GitHub Actions configuration:



```yaml

jobs:

  cloud-tools-container:

    runs-on: 'ubuntu-latest'

    # Use container to run the steps in a job

    container:

      image: 'docker://cyclenerd/cloud-tools-container:latest'

    steps:

      - name: "Terraform"

        run: terraform --version

```



### CircleCI



CircleCI configuration:



```yml

jobs:

  cloud-tools-container:

    docker:

      - image: cyclenerd/cloud-tools-container:latest

    steps:

      - run:

          name: Google Cloud CLI

          command: gcloud --version

```



## Contributing



Have a patch that will benefit this project?

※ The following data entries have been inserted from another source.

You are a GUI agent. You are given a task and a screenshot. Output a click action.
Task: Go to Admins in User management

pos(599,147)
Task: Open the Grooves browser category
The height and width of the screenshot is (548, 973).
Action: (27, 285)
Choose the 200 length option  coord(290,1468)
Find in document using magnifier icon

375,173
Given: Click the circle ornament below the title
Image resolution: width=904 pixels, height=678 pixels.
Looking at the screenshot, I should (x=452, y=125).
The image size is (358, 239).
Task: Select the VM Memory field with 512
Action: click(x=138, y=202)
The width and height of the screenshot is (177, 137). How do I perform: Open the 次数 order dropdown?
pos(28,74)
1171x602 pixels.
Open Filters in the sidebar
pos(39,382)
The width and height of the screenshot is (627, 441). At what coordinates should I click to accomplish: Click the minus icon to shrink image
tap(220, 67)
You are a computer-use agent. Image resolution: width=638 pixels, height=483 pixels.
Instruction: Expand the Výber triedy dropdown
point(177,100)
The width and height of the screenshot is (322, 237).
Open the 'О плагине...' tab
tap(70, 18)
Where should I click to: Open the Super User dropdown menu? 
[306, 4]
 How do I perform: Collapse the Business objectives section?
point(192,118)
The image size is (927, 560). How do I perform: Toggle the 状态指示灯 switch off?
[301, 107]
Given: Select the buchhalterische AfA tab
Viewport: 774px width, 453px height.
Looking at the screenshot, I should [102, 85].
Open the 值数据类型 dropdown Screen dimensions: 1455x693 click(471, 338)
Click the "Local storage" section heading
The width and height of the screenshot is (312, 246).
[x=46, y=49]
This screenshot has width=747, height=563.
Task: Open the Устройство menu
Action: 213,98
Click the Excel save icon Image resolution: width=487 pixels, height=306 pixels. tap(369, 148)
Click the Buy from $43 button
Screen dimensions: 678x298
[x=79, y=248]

Awesome! Follow these steps to have it accepted.



1. Please read [how to contribute](CONTRIBUTING.md).

1. Fork this Git repository and make your changes.

1. Create a Pull Request.

1. Incorporate review feedback to your changes.

1. Accepted!



## License



All files in this repository are under the [Apache License, Version 2.0](LICENSE) unless noted otherwise.